Insomma chi si era formato l'idea del "fraticello", si trova davanti un frate "robusto, forte nella persona e nei modi", vede venirsi incontro "un antico guerriero dalla tonaca scura aperta sul collo, pieno di energia e vigore".
le vessazioni e tentazioni del Maligno
Per tutto il corso della sua vita, ma in special modo fino ai 30 anni, Padre Pio fu duramente provato e tentato dal demonio che ha una rilevanza fondamentale nella vita del “frate stigmatizzato”. Satana non potendo affliggerlo con l'ossessione ne’ con la possessione, non gli ha risparmiato ogni sorta di tentazioni attaccando insistentemente la sua anima per allontanarlo da quella fede devota e strapparlo a Dio. Padre Pio fu tentato da Satana in tutti i modi, tuttavia non ha mai ceduto alle fosche trame e alle lusinghiere ed allettanti promesse che gli prospettava il maligno. I dubbi, la svogliatezza, i sentimenti di indifferenza e di sgomento furono frequentissimi, essi arrivavano a colpire nell'intimo il povero fraticello e le argomentazioni più frequenti che si instauravano con i suoi direttori spirituali vertevano quasi esclusivamente su tutte quelle amare e pesanti tribolazioni che a causa del demonio la sua anima era costretta a patire. Le vessazioni diaboliche furono dirette proprio ad impedire che avesse contatti anche solo epistolari con i suoi direttori spirituali.
Come scrive Padre Tarcisio da Cervinara desumendolo da brani tratti dall'Epistolario: "Il diavolo mette tutto il suo diabolico artificio per impedire che riveda Padre Agostino, come pure cerca di ostacolarlo ogni volta che vorrebbe scrivergli, vorrebbe privarlo anche della sua direzione spirituale, vera tavola di salvezza; e Padre Pio deve farsi sempre tanta forza ogni volta che deve comunicare a Padre Agostino le sue cose, specialmente quando si tratta di rivelare al padre spirituale le infernali insidie”. "I cosacci" poi pretendono dal Padre che, nel ricevere una lettera dal suo direttore spirituale, egli la strappi prima di aprirla o che la getti nel fuoco, dicendogli che: "se ciò facevo si sarebbero ritirati per sempre e non mi avrebbero più molestato". In una lettera di Padre Agostino- scrive ancora Padre Tarcisio da Cervinara, ricavando i testi delle lettere dall'Epistolario del frate stigmatizzato - il foglietto arrivò in bianco; ed in un'altra lettera il foglietto fu trovato tutto imbrattato di inchiostro. Padre Pio annota a questo punto: " Le lettere scritte ci sembrano in principio illeggibili, ma dietro che vi ponemmo sopra il crocifisso si fece un po' di luce tanto da potersi leggere sebbene a stento". Il Padre pensa che in questi casi vi sia una vendetta di Barbablu'. (Il diavolo nella vita di Padre Pio Padre Tarcisio Da Cervinara pagg.38-39 Ed. Padre Pio da Pietrelcina). Padre Pio era convinto però che tutto ciò rientrasse nei disegni di Dio e pertanto accettava con umile rassegnazione qualunque circostanza dettata dal volere del Cielo.
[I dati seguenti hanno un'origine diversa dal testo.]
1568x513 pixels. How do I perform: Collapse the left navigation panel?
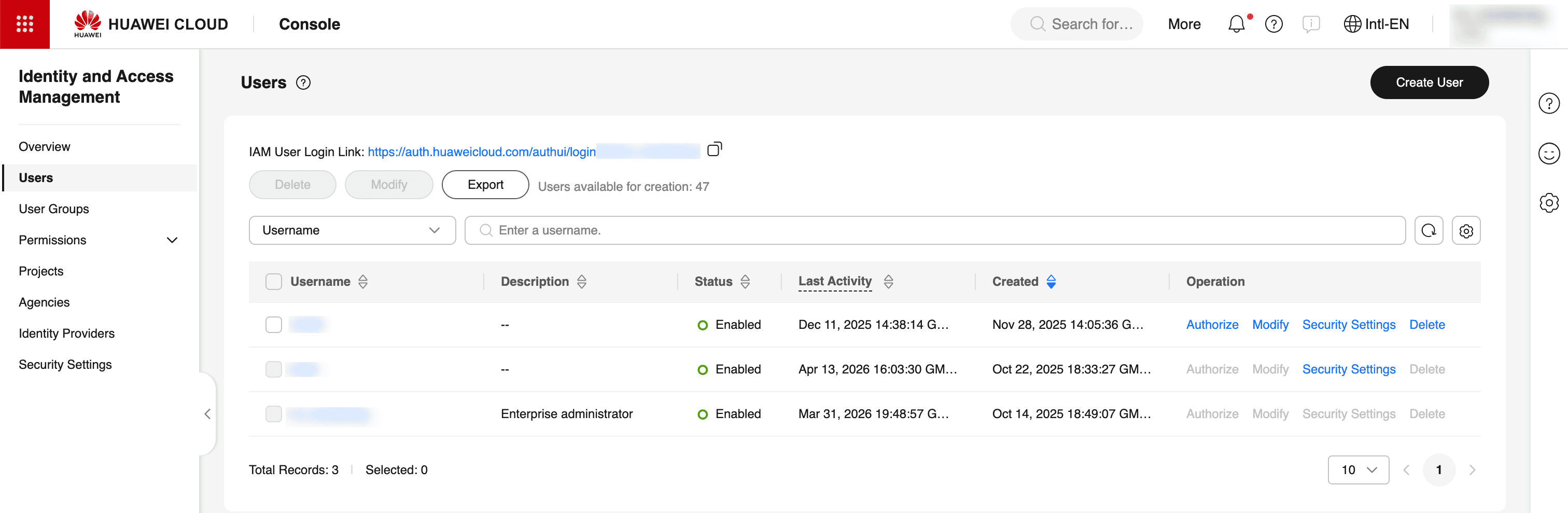click(207, 414)
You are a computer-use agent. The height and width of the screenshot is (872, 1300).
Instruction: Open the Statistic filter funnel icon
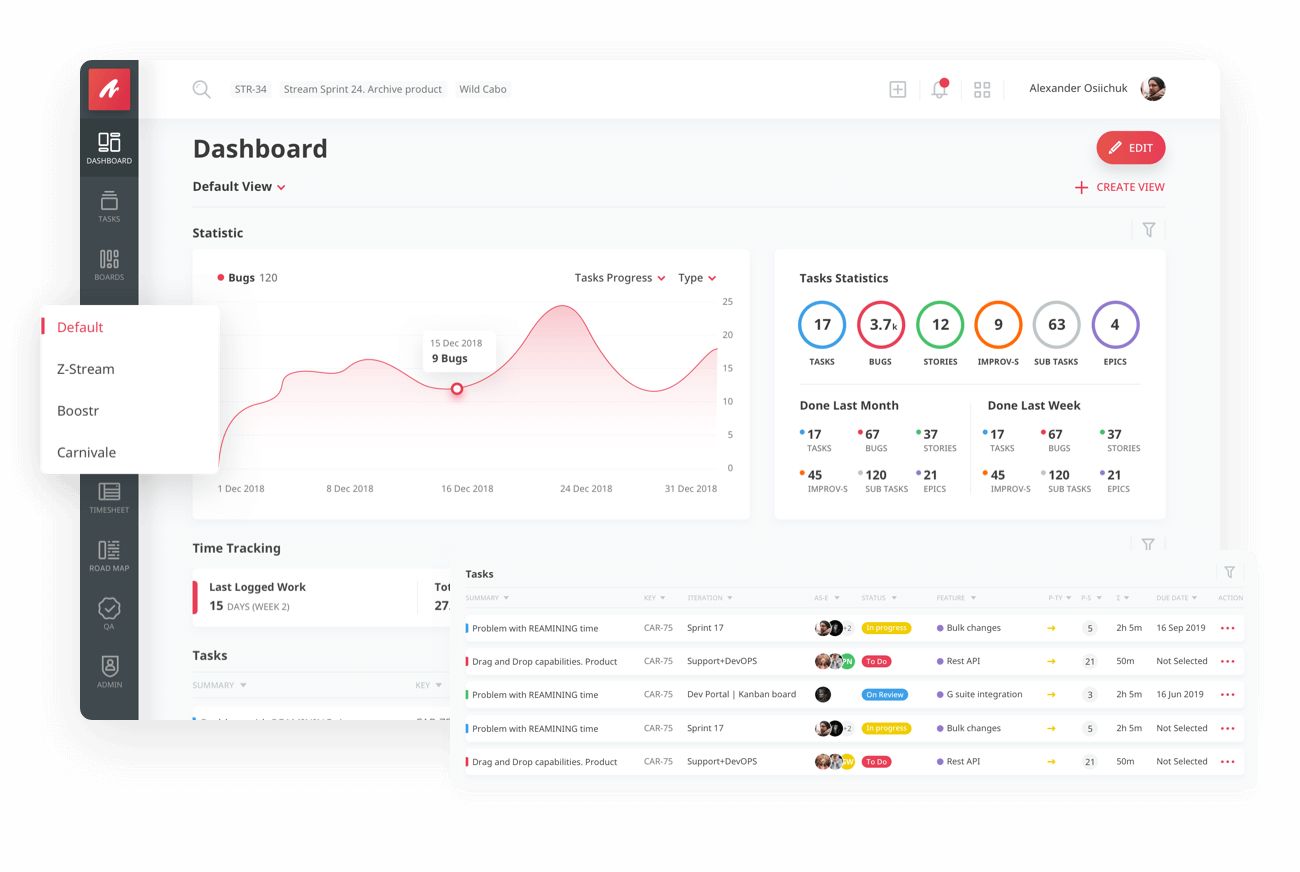(x=1148, y=230)
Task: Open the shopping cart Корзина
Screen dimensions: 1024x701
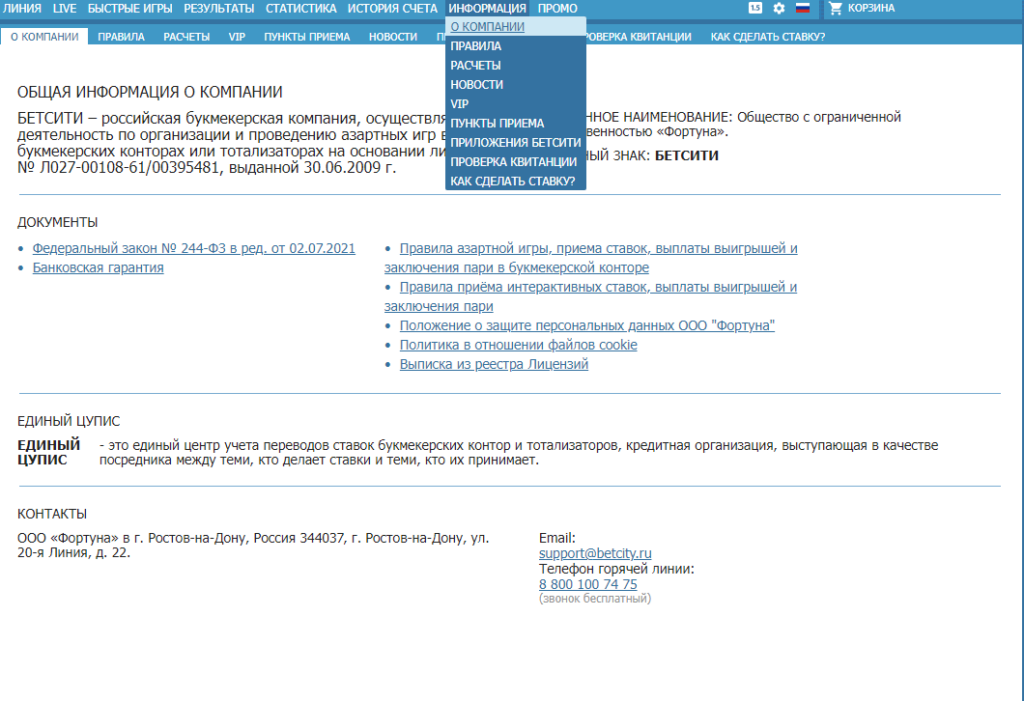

"Le tentazioni", - dice il suo direttore spirituale - "sono come il fuoco che purificano. Esse sono come colpi di martello e di scalpello con cui il divino Artefice, prepara le pietre, cioè le anime elette, che dovranno far parte dell'edificio eterno" - ed ancora - " Sembra a prima vista che le tentazioni macchino anzichè purificare lo spirito. Ma non è così. Le tentazioni sono come il sapone, il quale diffuso sui panni sembra imbrattarli ed in verità li purifica. L'essere tentato, è segno evidente che l'anima è ben accetta da Dio. Le tentazioni quindi non sono un castigo, ma prove di amore, e bisogna gioire per questo. Sono segno di predilezione divina, sono la prova dell'anima che Dio vuole sperimentare quando la vede in forze necessarie a sostenere il combattimento ed intessersi il serto della gloria".(Il Diavolo nella vita di Padre Pio - pag.53 - Padre Tarcisio Da Cervinara).